Timm’s silver sulfide staining is the most sensitive but least reproducible technique and also stains iron and zinc. Orcein, which stains for a previously ill-defined intracellular Cu-binding protein now believed to be lysosomal metallothionein, may also be used [77,78]. Early in WD, Cu is distributed diffusely within the hepatocyte cytosol and detectable histochemically only by the most sensitive staining techniques because the concentration of Cu at any given site is low [25,‘79]. Orcein staining is characteristically negative in early WD, because of the relatively small amount of lysosomal Cu. As WD evolves, Cu localizes to both the hepatocyte cytoplasm and lysosomes, and histochemical staining is more reliable. With advanced disease, hepatic Cu content decreases, as Cu is distributed to other body tissues, but Cu in the liver is localized to lysosomes and can be detected with relatively insensitive stains due to high focal concentrations of the metal. Unfortunately, late in WD, Cu is generally distributed heterogeneously in the liver, present diffusely throughout certain nodules but undetectable in others, and sampling errors are possible, in contrast to other cholestatic disorders that are characterized by more uniform hepatic Cu distribution [79,80]. Thus, for a variety of reasons-insensitivity of staining techniques, redistribution of Cu within hepatocytes over the course of WD, and the heterogeneity of Cu deposition within the liver-hepatic histochemical staining for Cu cannot be relied on to diagnose WD.

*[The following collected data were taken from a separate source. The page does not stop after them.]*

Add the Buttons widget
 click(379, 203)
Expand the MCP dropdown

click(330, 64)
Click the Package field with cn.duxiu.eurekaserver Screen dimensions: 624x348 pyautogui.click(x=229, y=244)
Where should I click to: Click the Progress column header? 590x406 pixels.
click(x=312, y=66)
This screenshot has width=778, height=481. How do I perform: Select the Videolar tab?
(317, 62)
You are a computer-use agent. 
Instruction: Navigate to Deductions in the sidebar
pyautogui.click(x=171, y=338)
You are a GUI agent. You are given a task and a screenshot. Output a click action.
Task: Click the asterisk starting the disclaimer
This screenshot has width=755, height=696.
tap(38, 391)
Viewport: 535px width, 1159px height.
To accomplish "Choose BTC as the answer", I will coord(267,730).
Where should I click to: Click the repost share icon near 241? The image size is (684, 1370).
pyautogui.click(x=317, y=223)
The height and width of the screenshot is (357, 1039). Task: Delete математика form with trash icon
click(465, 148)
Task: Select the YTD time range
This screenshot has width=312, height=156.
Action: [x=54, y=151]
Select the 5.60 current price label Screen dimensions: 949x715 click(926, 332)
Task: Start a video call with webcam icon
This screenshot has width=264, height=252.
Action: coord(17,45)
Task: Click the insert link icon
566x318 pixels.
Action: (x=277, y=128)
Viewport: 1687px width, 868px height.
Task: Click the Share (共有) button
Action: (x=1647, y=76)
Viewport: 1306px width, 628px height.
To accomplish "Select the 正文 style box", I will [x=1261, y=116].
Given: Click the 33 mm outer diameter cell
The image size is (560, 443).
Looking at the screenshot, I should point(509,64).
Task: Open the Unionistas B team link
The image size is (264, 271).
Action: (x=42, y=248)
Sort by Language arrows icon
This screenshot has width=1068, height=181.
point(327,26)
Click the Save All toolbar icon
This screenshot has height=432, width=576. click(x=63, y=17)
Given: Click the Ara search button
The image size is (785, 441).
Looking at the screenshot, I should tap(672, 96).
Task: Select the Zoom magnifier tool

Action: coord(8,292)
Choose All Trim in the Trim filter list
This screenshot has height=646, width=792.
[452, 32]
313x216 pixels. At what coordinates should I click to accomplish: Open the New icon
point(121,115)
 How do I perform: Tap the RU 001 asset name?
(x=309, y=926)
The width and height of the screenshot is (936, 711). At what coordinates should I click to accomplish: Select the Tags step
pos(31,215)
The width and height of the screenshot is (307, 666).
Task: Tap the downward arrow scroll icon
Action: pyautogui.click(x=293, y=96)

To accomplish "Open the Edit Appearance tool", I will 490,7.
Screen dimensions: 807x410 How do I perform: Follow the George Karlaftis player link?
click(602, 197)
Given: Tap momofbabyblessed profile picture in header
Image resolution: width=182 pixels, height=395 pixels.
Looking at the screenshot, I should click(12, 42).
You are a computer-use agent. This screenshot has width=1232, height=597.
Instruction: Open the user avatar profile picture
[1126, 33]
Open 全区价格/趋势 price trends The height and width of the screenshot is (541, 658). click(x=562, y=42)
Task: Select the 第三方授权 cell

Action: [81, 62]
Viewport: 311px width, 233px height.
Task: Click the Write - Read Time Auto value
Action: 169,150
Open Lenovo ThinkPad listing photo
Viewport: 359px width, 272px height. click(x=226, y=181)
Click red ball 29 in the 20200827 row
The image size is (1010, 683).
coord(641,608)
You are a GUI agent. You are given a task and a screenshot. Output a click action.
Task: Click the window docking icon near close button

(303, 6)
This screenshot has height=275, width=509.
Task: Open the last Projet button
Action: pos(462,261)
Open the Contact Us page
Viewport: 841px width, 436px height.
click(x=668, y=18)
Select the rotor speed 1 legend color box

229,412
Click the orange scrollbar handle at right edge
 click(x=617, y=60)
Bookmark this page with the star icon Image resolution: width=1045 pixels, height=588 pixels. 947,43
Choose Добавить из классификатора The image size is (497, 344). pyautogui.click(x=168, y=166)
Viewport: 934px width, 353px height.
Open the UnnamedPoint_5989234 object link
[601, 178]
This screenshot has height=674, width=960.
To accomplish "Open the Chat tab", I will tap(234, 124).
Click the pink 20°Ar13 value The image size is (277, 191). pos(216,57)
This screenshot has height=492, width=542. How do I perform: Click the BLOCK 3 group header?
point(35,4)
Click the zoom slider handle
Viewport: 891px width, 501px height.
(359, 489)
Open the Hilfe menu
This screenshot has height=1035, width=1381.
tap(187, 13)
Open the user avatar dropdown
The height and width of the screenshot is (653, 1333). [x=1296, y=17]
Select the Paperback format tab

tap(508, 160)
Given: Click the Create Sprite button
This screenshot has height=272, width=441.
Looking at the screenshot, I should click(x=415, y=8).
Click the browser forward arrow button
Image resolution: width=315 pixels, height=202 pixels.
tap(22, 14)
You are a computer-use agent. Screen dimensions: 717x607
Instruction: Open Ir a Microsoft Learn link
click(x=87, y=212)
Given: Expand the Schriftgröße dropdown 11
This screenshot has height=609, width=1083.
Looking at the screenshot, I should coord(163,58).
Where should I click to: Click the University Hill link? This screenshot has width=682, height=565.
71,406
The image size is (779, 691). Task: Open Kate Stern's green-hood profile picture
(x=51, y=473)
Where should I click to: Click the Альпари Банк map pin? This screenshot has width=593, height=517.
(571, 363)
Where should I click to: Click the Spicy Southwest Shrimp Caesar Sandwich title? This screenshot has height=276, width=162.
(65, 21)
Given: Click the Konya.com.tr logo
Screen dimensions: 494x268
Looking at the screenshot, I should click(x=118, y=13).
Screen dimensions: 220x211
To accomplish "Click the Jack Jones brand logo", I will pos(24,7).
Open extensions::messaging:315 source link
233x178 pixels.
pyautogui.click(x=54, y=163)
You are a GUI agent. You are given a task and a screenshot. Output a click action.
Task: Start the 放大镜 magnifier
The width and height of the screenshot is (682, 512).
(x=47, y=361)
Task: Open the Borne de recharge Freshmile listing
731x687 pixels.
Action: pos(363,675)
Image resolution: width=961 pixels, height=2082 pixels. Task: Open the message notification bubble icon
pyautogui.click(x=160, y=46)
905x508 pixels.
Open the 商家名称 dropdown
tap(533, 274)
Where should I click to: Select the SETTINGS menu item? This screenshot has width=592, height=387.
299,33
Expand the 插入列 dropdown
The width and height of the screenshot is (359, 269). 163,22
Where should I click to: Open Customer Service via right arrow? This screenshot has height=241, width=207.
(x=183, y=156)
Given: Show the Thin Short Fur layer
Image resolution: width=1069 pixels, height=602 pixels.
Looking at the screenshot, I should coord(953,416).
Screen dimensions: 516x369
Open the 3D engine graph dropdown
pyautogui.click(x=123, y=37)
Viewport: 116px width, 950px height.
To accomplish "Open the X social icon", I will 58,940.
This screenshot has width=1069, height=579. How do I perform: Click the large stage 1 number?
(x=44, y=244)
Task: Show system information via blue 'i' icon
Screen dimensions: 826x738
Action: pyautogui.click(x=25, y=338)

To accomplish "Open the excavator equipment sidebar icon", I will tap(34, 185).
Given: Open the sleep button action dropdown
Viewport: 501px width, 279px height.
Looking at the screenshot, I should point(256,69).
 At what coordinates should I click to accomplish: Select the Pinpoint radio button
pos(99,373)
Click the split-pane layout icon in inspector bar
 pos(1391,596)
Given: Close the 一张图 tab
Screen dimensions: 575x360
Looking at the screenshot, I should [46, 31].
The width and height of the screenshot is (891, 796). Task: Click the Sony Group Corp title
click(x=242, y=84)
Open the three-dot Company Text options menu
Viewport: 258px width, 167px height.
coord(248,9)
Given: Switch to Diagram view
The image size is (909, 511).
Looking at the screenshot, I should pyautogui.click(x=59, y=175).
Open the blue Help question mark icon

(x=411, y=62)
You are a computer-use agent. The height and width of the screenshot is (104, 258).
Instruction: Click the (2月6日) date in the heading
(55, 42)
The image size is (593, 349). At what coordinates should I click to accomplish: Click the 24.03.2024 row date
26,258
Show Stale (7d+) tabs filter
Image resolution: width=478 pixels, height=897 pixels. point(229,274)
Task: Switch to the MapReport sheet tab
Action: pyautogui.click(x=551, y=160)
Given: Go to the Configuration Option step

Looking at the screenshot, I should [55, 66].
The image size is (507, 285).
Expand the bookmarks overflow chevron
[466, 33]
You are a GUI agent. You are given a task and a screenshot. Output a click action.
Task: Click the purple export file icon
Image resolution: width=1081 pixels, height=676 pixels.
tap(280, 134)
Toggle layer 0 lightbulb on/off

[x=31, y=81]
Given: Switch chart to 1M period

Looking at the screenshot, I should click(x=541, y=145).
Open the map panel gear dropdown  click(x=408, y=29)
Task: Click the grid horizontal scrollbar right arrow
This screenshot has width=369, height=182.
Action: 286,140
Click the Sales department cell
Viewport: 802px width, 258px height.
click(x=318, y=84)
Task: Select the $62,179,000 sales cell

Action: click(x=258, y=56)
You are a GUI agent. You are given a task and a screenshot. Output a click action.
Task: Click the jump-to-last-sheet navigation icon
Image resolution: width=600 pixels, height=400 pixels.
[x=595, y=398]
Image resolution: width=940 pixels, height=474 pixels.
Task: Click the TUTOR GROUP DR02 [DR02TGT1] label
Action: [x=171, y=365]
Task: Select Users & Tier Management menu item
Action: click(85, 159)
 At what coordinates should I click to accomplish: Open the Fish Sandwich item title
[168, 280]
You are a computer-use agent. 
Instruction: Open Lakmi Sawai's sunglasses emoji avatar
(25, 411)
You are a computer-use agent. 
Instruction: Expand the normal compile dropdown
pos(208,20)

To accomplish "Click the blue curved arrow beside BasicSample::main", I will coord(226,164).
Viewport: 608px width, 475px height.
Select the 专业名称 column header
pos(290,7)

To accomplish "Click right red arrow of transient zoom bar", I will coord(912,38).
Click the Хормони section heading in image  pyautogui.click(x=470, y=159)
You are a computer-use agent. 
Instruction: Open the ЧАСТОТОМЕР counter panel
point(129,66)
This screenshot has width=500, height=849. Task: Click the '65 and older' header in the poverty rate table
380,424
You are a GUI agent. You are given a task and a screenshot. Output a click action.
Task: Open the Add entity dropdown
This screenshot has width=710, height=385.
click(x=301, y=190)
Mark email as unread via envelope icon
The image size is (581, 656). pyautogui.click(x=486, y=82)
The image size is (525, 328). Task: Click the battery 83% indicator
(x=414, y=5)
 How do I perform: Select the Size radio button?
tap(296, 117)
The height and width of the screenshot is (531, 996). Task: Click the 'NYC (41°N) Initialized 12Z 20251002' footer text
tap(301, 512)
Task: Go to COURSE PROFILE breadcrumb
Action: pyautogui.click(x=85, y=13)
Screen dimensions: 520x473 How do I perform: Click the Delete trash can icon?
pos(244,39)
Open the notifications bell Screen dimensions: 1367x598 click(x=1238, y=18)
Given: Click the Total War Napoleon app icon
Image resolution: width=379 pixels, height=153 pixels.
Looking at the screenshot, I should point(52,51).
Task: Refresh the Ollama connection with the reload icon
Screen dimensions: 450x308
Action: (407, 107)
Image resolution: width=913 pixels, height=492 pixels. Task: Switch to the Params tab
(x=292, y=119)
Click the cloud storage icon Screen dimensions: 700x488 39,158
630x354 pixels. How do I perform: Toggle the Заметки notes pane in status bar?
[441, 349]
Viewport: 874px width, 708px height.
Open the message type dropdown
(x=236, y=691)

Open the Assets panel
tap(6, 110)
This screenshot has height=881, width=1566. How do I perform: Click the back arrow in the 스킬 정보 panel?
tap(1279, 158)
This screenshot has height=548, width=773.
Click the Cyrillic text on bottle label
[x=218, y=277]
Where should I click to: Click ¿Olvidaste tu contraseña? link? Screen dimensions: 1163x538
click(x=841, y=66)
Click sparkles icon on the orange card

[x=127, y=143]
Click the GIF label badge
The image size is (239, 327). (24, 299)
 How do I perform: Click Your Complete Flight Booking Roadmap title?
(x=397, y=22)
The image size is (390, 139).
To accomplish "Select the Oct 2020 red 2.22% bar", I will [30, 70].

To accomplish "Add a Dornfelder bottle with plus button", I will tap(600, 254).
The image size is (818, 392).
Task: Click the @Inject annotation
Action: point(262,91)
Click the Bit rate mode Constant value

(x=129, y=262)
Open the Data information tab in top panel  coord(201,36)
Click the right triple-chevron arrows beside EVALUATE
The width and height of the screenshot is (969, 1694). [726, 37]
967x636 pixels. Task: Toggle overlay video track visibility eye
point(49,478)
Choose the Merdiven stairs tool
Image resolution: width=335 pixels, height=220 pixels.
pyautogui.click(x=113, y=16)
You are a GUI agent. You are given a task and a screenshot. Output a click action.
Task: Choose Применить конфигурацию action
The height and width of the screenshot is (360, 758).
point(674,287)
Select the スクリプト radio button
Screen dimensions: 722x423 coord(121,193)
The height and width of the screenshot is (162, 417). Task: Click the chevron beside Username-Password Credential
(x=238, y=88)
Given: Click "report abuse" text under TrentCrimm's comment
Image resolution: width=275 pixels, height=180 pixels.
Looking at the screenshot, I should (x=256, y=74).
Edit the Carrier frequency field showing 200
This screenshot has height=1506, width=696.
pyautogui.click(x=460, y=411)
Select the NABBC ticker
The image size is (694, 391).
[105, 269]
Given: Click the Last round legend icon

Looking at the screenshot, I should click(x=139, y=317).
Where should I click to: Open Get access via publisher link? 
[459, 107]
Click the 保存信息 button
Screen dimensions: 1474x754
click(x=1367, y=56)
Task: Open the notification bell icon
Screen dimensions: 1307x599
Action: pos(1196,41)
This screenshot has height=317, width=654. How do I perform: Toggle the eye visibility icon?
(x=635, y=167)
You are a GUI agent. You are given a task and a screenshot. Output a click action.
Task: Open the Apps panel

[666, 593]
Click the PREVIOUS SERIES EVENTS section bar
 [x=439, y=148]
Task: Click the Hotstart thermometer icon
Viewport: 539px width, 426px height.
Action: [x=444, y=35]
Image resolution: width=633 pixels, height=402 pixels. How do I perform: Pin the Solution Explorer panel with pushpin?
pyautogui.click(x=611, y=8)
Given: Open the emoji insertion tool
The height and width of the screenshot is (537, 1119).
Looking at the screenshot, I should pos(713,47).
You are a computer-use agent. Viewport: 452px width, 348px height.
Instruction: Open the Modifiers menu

DIAGNOSIS (1) Kayser-Fleischer rings (see above): These rings, detectable reliably by slit-lamp examination, are not specific for WD. Although Kayser-Fleischer rings are invariably seen in patients with neurologic manifestations of WD, they may be absent in patients with hepatic WD. Therefore, in a patient with liver disease, the absence of these rings does not exclude WD. (2) Serum ceruloplasmin: Ceruloplasmin is a blue az-glycoprotein with a molecular weight of approximately 132,000 d. The gene for ceruloplasmin has been mapped to chromosome 3 [12]. Each ceruloplasmin molecule contains six prosthetic Cu atoms, and more than 90% of the Cu circulating in serum is bound to ceruloplasmin. The normal serum concentration of ceruloplasmin is 20 to 40 mg/dL and is determined by either an immunocytochemical or enzymatic technique. Although the vast majority of patients with WD have low ceruloplasmin levels (less than 20 mg/dL) , some patients have levels in the low-normal range (20 to 30 mg/dL), due to hepatic inflammation or a neoplasm, pregnancy, or use of estrogen [9,81,82].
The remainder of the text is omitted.